-- The problem --
Render this sentence from the article on digital healthcare into Spanish: "While some of the new services offered might not impact the bottom line directly with additional revenue, the majority likely will."

-- Extract to read --
Segment Open

We’re in a transition time in healthcare, one that scares a lot of hospitals and medical practice groups. Healthcare is going digital, and with digitalization comes the major tech and consumer companies. Amazon, Google, Apple, Walmart, CVS, Samsung and more have already entered healthcare, and the disruption will come quickly. Apple and Amazon, both worth over $1tn, have the money, power, scale, brands and reach to dramatically alter consumer behavior and, in this case, patient lives.
So how do current providers, HCPs and hospitals compete with such major tech companies? They do it by keeping up to date with what moves these giants – what they’re thinking about, what they’re currently making – and joining in on the game.
It comes down to three main categories, with significant overlap: the changing patient experience, new revenue streams, and additional services to offer.
We’re seeing healthcare move out of the traditional clinic and into the patient’s home. The house call is back, both in person and by virtual care. Telemedicine, or virtual care, is expected to grow from an $18.1bn global industry in 2015 to a $41.2bn industry by 2021.
Patients will come to expect their healthcare on demand and everything online
In the US, some of the largest payers are pushing this agenda forward in a big way. The VA (Veterans Health Administration), the largest health system in the US; Kaiser Permanente, with 12 million patients; and United Healthcare, the largest private payer – all have jumped into virtual care. In addition, companies like Heal offer next day physician appointments, in home, for a standard copayment – and up to three times more time spent with the physician.
Patients will come to expect their healthcare on demand and everything online. Providers that don’t offer alternative clinic visits, online messaging, and easy online appointments and billing won’t be able to keep up.
NEW REVENUE STREAMS AND ADDITIONAL SERVICES TO OFFER
While some of the new services offered might not impact the bottom line directly with additional revenue, the majority likely will.
New services, in addition to virtual care and online interaction, can include transportation partnerships like the ones already appearing in the US. Many systems have partnered with Lyft and Uber to help get patients to their appointments, and the healthcare office can co-ordinate with patients both via smartphone and landline, making sure not to exclude people who don’t have a smartphone.
In the US, remote monitoring is now being reimbursed by Medicare, and with good reason. You can now send patients home with a tracking device or point-of-care diagnostic, helping catch potential problems early before the patient needs an expensive intervention. Existing practices can charge a subscription fee to the patient for remote monitoring, in addition to the initial virtual or in-person clinic visit to set up the remote monitoring, adding an additional revenue stream.
Apple has now partnered with hundreds of hospitals so that patients can download their electronic medical record (EMR) to their iPhones – the list includes a lot of the top health systems in the US such as Cedar-Sinai, Duke, Stanford and Harvard. This – combined with Oracle, IBM, Microsoft, Salesforce, Amazon and more taking a recent co-operative pact to remove the barriers for adoption in healthcare interoperability – means that soon we’ll be seeing more standardized and interoperable data, including EMRs as well as all the IoT devices.
The best way to stay on trend is by following what the major tech companies are moving into and figuring out how to incorporate this into your organization. Or, choose to stay exactly as you are and join the ranks of history along with Kodak. It’s your choice.

Segment Closed

-- Dataset extract --
Segment Open

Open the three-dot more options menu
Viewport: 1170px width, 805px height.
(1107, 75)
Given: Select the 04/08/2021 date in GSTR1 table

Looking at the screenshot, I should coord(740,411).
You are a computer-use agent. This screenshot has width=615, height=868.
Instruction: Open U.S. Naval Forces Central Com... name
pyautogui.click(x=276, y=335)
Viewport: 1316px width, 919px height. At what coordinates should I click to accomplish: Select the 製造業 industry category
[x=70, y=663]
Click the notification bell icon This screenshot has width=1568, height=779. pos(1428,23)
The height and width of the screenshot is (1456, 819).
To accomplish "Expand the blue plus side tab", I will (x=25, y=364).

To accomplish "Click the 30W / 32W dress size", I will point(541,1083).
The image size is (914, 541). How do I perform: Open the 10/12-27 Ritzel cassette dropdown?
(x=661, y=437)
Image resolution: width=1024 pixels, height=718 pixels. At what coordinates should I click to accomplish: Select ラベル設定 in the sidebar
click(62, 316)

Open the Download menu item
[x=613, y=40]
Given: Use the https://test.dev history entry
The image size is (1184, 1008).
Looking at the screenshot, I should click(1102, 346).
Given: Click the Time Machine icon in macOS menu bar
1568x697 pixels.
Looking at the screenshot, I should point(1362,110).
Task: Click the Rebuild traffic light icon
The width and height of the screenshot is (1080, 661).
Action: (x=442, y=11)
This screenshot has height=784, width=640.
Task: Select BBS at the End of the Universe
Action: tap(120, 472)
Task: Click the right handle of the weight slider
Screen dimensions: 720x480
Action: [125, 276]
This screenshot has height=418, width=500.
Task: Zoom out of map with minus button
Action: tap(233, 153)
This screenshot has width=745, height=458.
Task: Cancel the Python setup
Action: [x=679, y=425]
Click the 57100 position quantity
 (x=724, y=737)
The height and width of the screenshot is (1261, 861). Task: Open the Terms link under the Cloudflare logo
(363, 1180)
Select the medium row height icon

Segment Closed

-- Solution below --
Si bien algunos de los nuevos servicios ofrecidos podrían no repercutir directamente en los resultados financieros mediante ingresos adicionales, es probable que la mayoría sí lo haga.